## Written task:
Rescale the listing below by reproducing every line, requests included, and multiplying each coordinate in the answers by 0.9, rounding to whole numbers with halves rounded up. Leave the pictures out of your reply.

[START Given data]

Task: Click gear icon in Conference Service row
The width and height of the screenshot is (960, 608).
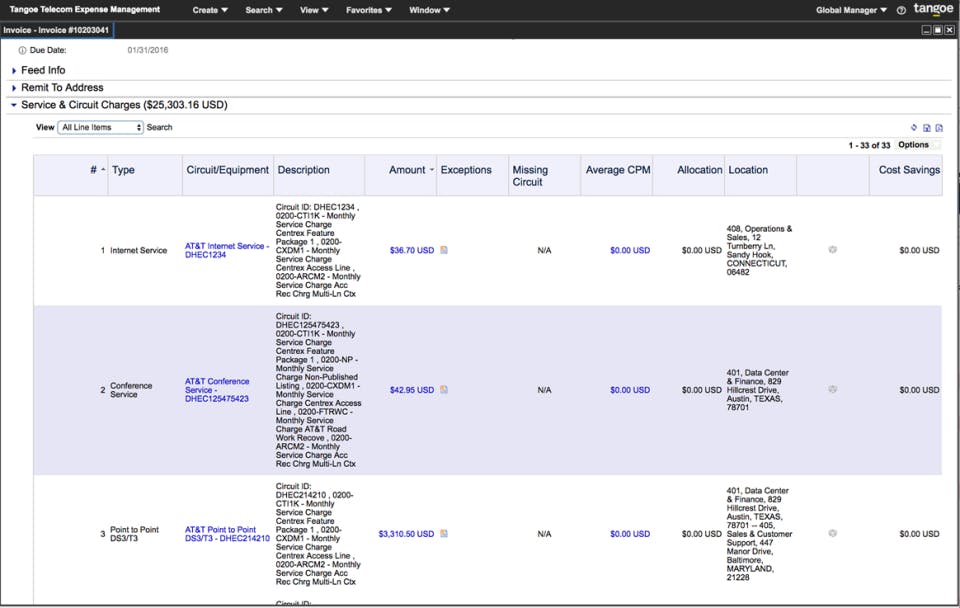Action: (x=832, y=390)
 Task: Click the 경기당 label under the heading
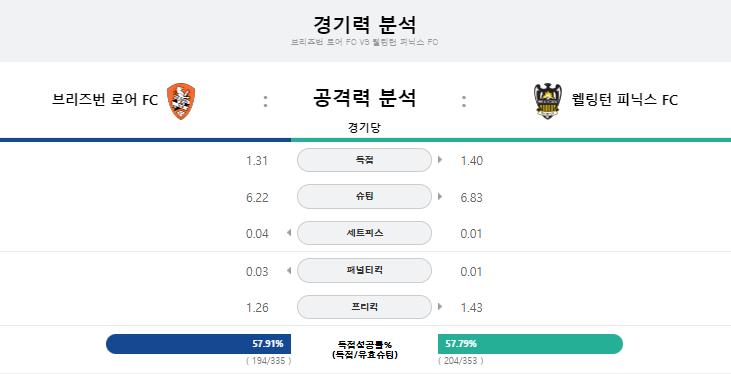(364, 128)
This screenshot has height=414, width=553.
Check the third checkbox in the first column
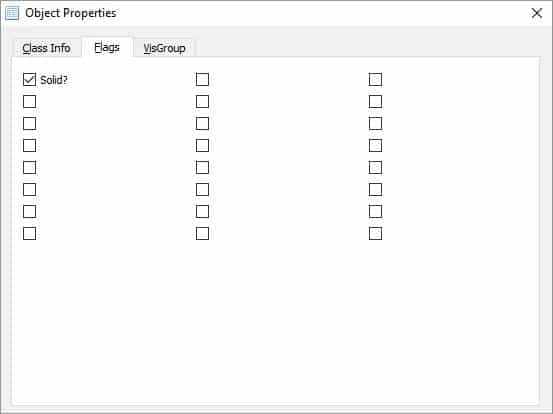29,123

[END Given data]

## Output for this task:
Task: Click gear icon in Conference Service row
The width and height of the screenshot is (960, 608).
Action: (x=749, y=351)
 Task: Click the 경기당 label under the heading
(328, 115)
This screenshot has height=414, width=553.
Check the third checkbox in the first column
26,111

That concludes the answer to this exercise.